Garrison information
- Occupants: 1st Battalion, Coldstream Guards

= Victoria Barracks, Windsor =

British Army barracks

Victoria Barracks is a British Army barracks located 0.25 mi south of Windsor Castle.

==History==
The original barracks were built in 1853 and were enlarged in 1911. The old barracks were completely demolished in 1988 and new barracks were built between 1989 and 1993.

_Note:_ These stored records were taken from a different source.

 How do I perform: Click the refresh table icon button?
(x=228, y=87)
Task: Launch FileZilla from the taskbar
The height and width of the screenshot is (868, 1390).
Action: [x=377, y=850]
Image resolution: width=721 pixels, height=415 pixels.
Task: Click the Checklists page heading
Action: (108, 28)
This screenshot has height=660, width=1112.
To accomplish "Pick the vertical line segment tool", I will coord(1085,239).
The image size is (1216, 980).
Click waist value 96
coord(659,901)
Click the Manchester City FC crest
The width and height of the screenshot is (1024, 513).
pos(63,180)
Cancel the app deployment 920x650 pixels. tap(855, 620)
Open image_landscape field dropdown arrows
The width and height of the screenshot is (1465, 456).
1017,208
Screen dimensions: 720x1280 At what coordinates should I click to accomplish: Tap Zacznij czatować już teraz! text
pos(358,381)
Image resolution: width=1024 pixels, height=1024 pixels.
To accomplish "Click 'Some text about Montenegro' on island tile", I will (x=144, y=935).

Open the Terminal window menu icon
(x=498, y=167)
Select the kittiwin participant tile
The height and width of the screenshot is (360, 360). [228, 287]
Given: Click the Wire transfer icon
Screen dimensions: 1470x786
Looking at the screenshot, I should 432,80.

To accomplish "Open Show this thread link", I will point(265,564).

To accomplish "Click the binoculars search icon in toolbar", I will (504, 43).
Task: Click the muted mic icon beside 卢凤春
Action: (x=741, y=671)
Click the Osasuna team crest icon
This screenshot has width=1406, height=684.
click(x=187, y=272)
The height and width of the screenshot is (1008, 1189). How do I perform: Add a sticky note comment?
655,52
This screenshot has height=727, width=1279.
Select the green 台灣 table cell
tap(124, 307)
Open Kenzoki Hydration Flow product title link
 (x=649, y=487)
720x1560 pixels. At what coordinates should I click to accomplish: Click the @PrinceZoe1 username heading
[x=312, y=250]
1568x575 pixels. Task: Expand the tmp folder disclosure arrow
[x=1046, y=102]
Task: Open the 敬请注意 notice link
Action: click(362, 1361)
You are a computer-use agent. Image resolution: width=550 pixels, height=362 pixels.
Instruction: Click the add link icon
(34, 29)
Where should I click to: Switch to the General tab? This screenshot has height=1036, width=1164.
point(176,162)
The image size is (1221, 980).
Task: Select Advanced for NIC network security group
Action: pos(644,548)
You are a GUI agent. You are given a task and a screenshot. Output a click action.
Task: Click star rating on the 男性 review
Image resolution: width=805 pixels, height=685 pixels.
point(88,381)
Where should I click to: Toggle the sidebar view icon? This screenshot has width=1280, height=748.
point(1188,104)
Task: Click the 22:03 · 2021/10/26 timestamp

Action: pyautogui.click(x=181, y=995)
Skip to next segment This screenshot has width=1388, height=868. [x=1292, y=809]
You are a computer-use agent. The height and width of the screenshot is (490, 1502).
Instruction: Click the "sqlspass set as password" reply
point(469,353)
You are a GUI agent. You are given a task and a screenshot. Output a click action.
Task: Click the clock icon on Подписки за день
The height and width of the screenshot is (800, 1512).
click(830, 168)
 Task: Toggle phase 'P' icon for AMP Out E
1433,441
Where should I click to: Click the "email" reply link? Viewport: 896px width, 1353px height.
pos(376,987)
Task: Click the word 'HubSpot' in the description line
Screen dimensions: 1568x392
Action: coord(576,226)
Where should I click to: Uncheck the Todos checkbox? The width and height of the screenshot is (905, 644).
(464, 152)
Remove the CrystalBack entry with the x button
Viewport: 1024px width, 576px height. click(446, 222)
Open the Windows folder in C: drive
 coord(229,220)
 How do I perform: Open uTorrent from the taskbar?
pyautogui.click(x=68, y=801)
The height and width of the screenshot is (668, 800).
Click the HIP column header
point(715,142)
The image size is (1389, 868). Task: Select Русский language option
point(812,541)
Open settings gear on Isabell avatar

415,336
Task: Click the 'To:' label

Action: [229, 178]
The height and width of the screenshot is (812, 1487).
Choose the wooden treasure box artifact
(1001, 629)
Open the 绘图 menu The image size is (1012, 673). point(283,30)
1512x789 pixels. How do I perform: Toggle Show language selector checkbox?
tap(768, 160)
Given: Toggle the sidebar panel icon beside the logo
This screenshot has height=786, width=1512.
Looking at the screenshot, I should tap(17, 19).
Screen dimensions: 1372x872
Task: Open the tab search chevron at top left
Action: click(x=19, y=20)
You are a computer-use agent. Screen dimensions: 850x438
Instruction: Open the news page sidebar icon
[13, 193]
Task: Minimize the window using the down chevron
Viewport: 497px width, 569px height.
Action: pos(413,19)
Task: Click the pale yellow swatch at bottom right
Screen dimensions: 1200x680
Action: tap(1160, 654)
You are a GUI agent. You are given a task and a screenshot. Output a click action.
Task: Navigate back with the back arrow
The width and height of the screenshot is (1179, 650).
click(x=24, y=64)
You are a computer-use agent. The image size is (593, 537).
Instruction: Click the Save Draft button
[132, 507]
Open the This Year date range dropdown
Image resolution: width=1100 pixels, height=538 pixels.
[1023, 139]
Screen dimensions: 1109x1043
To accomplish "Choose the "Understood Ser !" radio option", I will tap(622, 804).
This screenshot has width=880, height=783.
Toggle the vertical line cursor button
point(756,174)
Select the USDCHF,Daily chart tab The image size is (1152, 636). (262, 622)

The barracks remain the place from where troops set off to change the guard at Windsor Castle. The Changing the Guard at Windsor Castle takes place on Tuesdays, Thursdays and Saturdays from 11am.

=== Intruder ===
In April 2022, an intruder who was a priest managed to spend the night at the barracks despite showing no identification or credentials, reportedly eating and drinking with senior officers, having claimed to have been a friend of the battalion's padre. Thames Valley Police officers attended and removed the intruder, Father Cruz, from the barracks. No further action was taken. However, an Army spokesman said: "The Army takes this breach of security extremely seriously and it will be thoroughly investigated as a matter of priority."

== Units ==
The sole garrisoned unit, the 1st Battalion, Coldstream Guards, is a light infantry battalion operating as part of the 11th Security Force Assistance Brigade.

==Sources==
- Naylor, Murray (1995). "Among Friends: Scots Guards 1956-93"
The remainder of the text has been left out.